He hadn't screamed incest at the top of his lungs, but that was what his polite, nervous phrases amounted to. And what he would do back at the High Temple was anyone's guess. Maniakes said, "Most holy sir, what pleases the Avtokrator has the force of law in Videssos, as you know. In this particular case, it pleases us to exempt ourself from the secular laws you mention. That is within our power. Similarly, it is within your power to grant us a dispensation from the strictures of canon law. So we ask and so we instruct you to do."
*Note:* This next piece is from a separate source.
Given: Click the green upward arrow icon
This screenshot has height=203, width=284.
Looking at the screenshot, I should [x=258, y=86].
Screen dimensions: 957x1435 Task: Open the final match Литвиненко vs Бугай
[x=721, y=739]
Agathios looked unhappy. In his boots, Maniakes would have looked unhappy, too. Had the patriarch had a little less backbone, he would have yielded, and that would have been that. As it was, he said, "Let me remind your Majesty of the pledge he gave on entering Videssos the city to assume the imperial dignity, wherein he promised he would make no alterations in the faith we have received from our fathers."
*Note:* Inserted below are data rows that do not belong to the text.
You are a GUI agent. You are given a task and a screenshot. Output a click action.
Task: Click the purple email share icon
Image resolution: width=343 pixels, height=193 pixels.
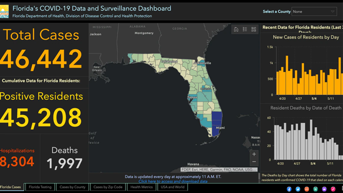click(x=324, y=189)
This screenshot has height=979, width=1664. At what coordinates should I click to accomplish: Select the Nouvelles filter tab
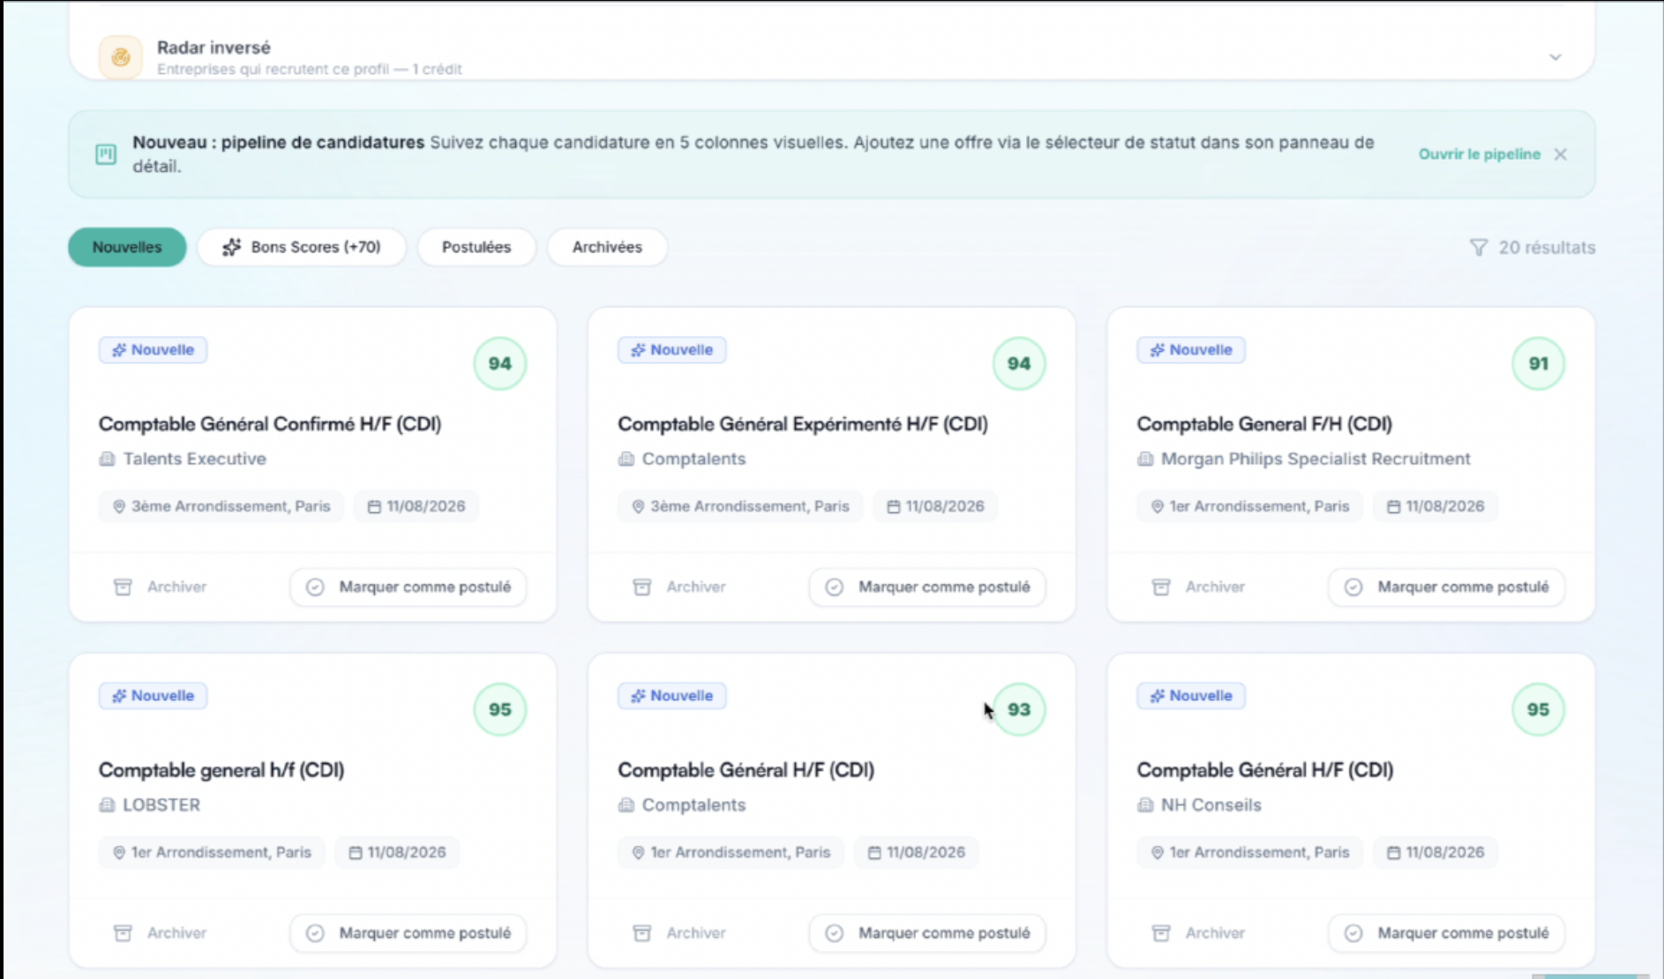[127, 247]
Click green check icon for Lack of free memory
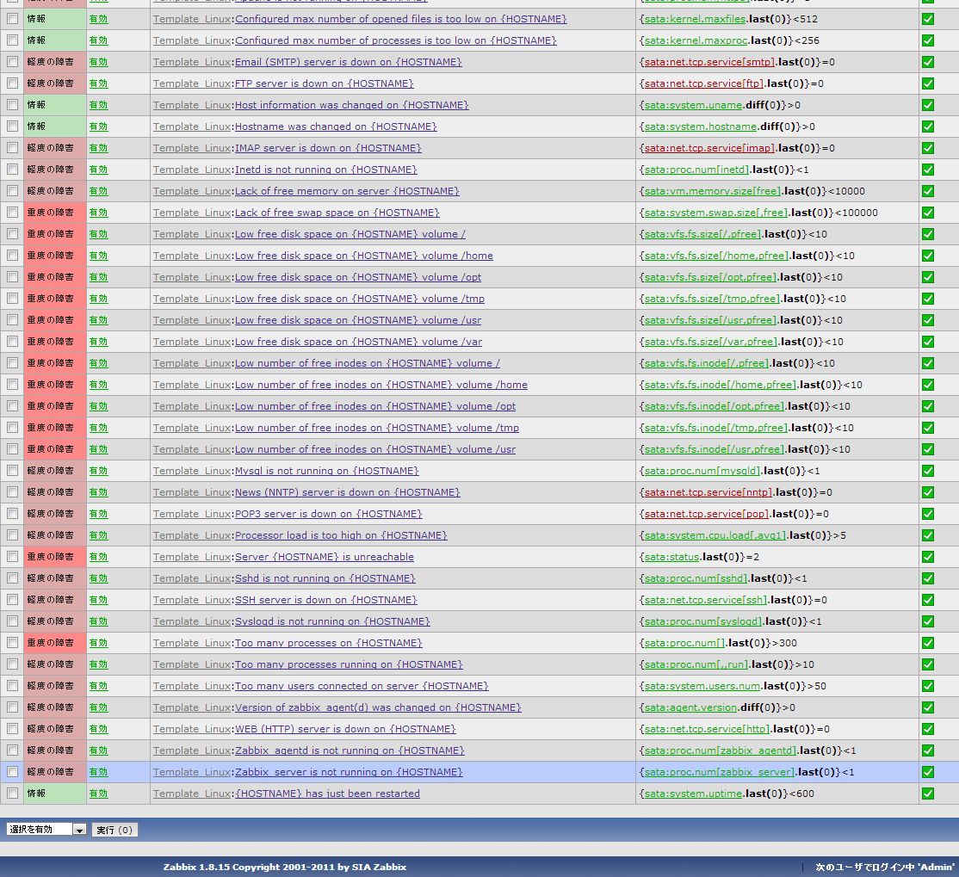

"We do not seek to alter the faith, only to be dispensed from one small provision of it," Maniakes answered. "Surely there is precedent for such."
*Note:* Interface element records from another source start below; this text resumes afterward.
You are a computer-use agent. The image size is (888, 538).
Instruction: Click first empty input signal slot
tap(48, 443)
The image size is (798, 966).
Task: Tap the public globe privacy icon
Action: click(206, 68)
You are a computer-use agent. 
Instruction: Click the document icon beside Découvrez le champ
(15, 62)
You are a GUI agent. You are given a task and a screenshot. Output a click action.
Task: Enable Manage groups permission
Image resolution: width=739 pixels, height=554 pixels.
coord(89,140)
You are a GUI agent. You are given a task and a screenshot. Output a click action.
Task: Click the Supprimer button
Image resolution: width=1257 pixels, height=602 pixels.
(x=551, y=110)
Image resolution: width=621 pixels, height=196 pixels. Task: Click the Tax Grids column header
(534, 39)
"A man who lives by precedent alone can, should he search, find justification for almost anything," Agathios said. "Whether the results of breaking justify one doing so is, you will forgive me, debatable."
Maniakes glared at him. "Most holy sir, do you tell me straight out that you will not do as I instruct you?" He kicked at the floor in annoyance-he had fallen out of the imperial we.
Agathios looked even unhappier. "May it please your Majesty-"
"It pleases me not at all," Maniakes snapped.
"May it please your Majesty," the patriarch repeated, "I must in this matter, however much I regret doing so, heed the dictates of my conscience and of anciently established canon law."
"However much you regret it now, you'll regret it more later," Maniakes said.
"I daresay I can find another patriarch, one willing to listen to common sense."
"Avtokrators have indeed cast patriarchs down from their seats in the past," Agathios agreed gravely. "Should your Majesty undertake to do so in this instance, however, and for this cause, my opinion is that he will bring to birth a schism among the priests and prelates of the holy temples."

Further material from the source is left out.